(Entries for locating text and elements)
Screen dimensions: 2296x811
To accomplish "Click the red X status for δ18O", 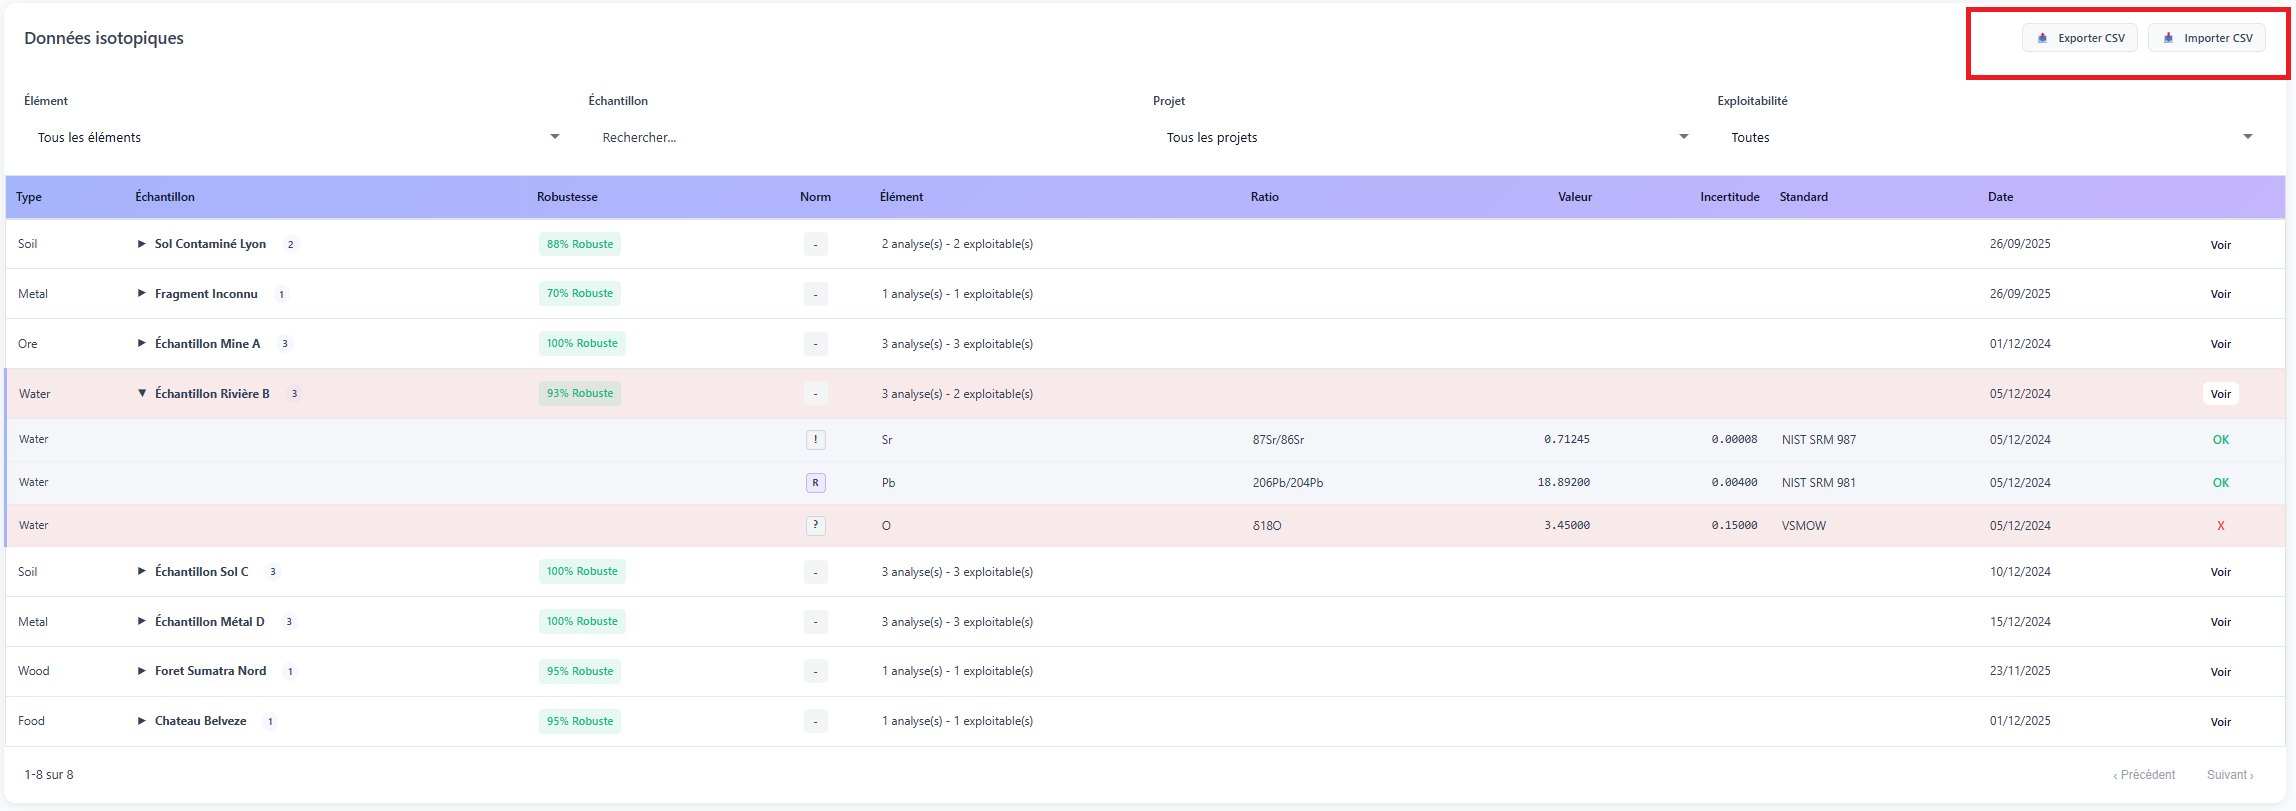I will coord(2220,526).
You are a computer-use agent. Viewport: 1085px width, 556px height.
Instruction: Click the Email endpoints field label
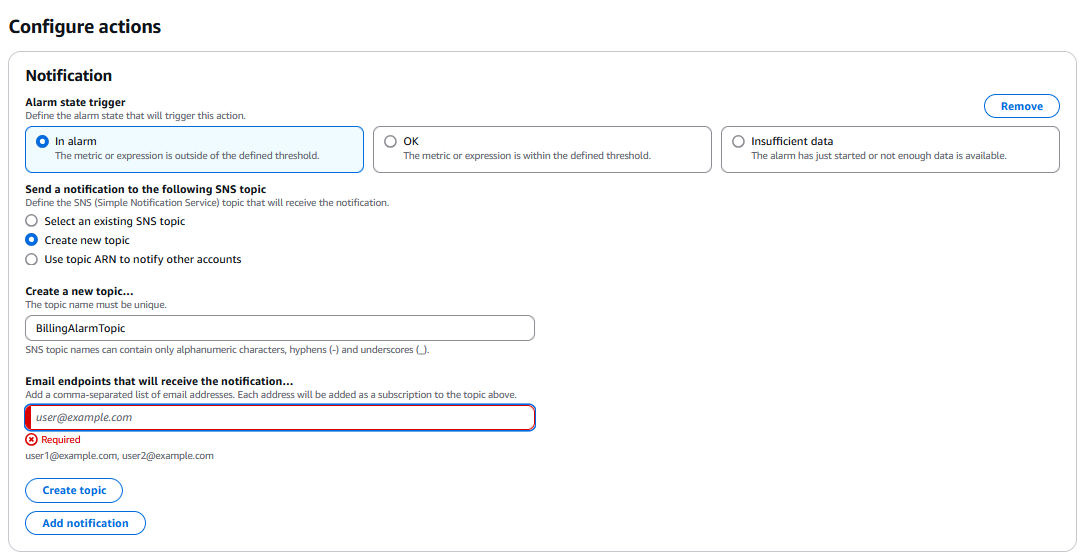pyautogui.click(x=159, y=381)
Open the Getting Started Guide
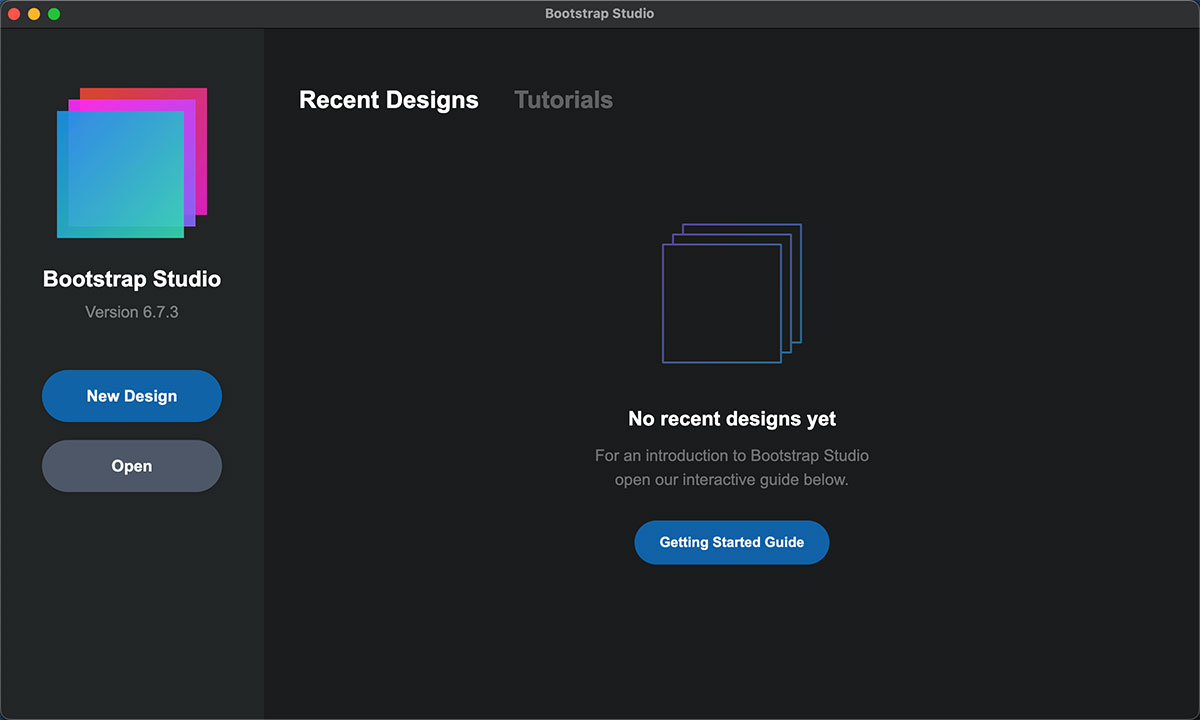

PROBLEM TO WORK ON: Rename "field label" to "section heading" in the lines from the one containing "You are a computer-use" through the end of the records, keeping everything else the same. Write those lines out again, without the pictures.

WRITTEN ANSWER:
You are a computer-use agent. Viewport: 1085px width, 556px height.
Instruction: Click the Email endpoints section heading
pyautogui.click(x=159, y=381)
Open the Getting Started Guide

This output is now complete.